On the other hand, with all their kids gone, the third family supper in a row consumed, and Wyn firmly establishing herself in his life and his home, he’d prefer to be doing other things with his wife.
He watched her lips tip up softly and called, “Good book?”
She looked up at him.
“It is, but I was remembering The Right Stuff.”
Remy didn’t miss a note, even if he remembered that too.
She had to know he did, but she laid it out anyway.
“We watched that movie at your place in New York, and during the fan dance scene, I started crying. You teased me. I said I’d never heard that song and it was the most beautiful song to ever touch my ears. You paused the movie and got right up, went to your piano and played it by memory. I was so impressed I could barely stand myself.”
He kept playing, now smiling, as he reminded her, “I got that, since, when I was done, you tackled me, and we had sex under the piano.”
Her face grew soft. “You had that tiny loft. A bed, a couch, a TV. All of that barely fit because you had a grand piano.”
He did.
Because his mother bought it for him, saying, “Uprights are common, Remy.”
He looked down at his hands moving on the keys.
Wyn kept reminiscing. “So when I moved in, we were totally scrunched.”
That memory was a load better.
Only when he finished the piece did he turn back to her, and this time he did it fully shifting his body on the bench to face her.
“What’s going on with Manon and her guy?” he asked and watched her head tick at the change of topic.
But she went with his flow because she was determined to go with his flow because she was determined to treat him like he was china now that she knew what his childhood had been like.
He loved her sitting right there.
He’d bleed before she was again anywhere but with him.
But that shit was beginning to piss him off.

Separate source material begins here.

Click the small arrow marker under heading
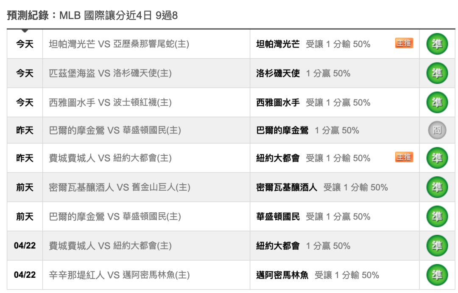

“She tried to reschedule their date for last night, but he said he had something on. According to Manon, he’s playing games. Apparently, he was upset she cancelled the plans they had Friday night. She said two can dance that tango. So instead of going home yesterday, they stayed until today, because they also had brunch plans for this morning.”
They did stay, with Sabre, oddly, having no qualms falling in with her plans to the point he horned in on Wyn and Manon going shopping yesterday, declaring, “I need new jeans,” when Remy couldn’t remember the last time his oldest son had gone to a mall. This to the point he gave his sister money and a shopping list to do for him for Christmas, and since Manon could happily live in a mall, she had no problem fulfilling his orders.

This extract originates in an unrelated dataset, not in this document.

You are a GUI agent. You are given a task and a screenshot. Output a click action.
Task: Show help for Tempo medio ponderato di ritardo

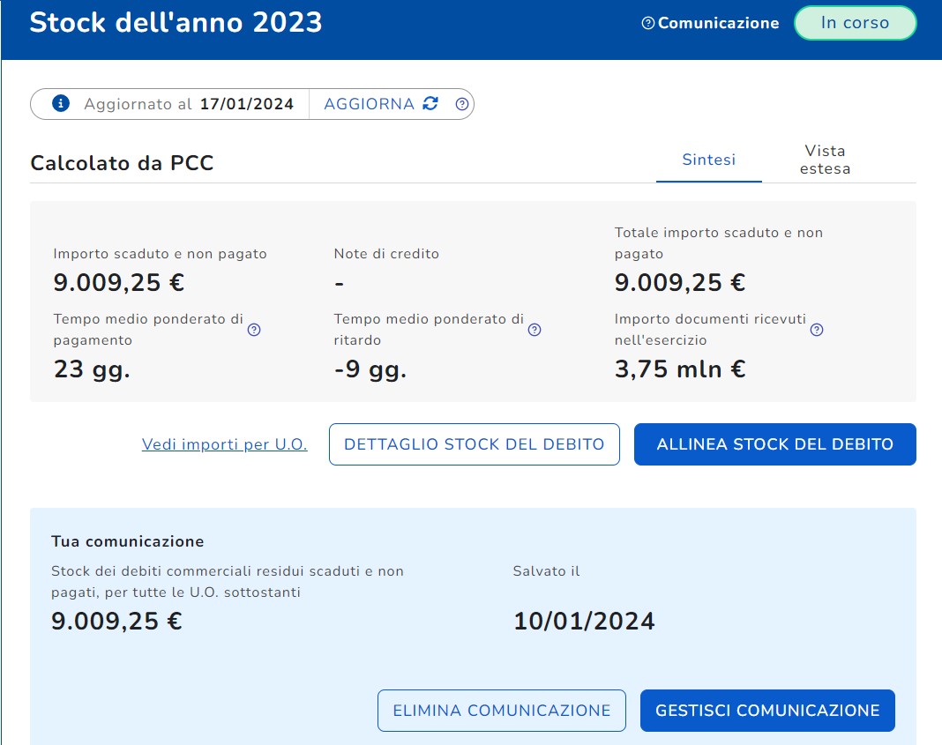coord(535,330)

And because Sah went, Yves went too.
Remy did not. He wanted to give them time with their mom, he had a delivery he needed to be home for, and like his eldest, he hated the mall.
It wasn’t shopping, he just wasn’t a crowd person.
“Did Sah get new jeans?” Remy asked.
Wyn nodded.
“Did you tell Manon she needs to dump this guy?” he asked.
Wyn’s lips tipped up again. “You think your daughter needs to dump every guy.”
“Only when she dates putzes. And this guy is a putz, if he gets in a snit when it’s more important she be with her family.”
“According to you, they’re all putzes.”
“Because they’ve all been putzes.”
Her smile came back.
“Do you think Sabre is acting strange?” Remy asked.
The smile went away, and she nodded.
“Yes. For Sah, he’s being…” she looked like she was searching for a word before she found it, “overprotective of Manon, when Manon is handling learning what happened to you a lot better than I expected.”
“He’s giving me a break, or he thinks he is.”
“Sorry?”
“He thinks I need to deal with Mom dying and he knows, usually, I’m overprotective of Manon. So he’s taking that on because he feels I need to have time to deal and not worry about my daughter. And he made a show of making sure I knew he was on the job.”
“We’ve got good kids, Remy,” she said softly.
“The minute she was out, I bought new mattresses,” he announced. “They were delivered yesterday while you and the kids were shopping.”
That made his wife look like she was going to bolt.
Since she didn’t, he went on, “Even so, I hadn’t slept with her in that bed in weeks.”
“Remy—”
“Because I fucked her, are you never going to touch me that way again, Wyn?”
“I think maybe we should get into this when—”
“She was my first, and only, after you.”
Color came into her face, and yeah.
He was getting pissed off.
The worst part about it?
He had no right to.
Not about that.
He’d done that to himself.
Regrettably, it didn’t make him any less pissed off.
“So you had a first but not an only,” he guessed, feeling that knife sink into his gut.
“I think maybe this is something we should both let fade away,” she suggested.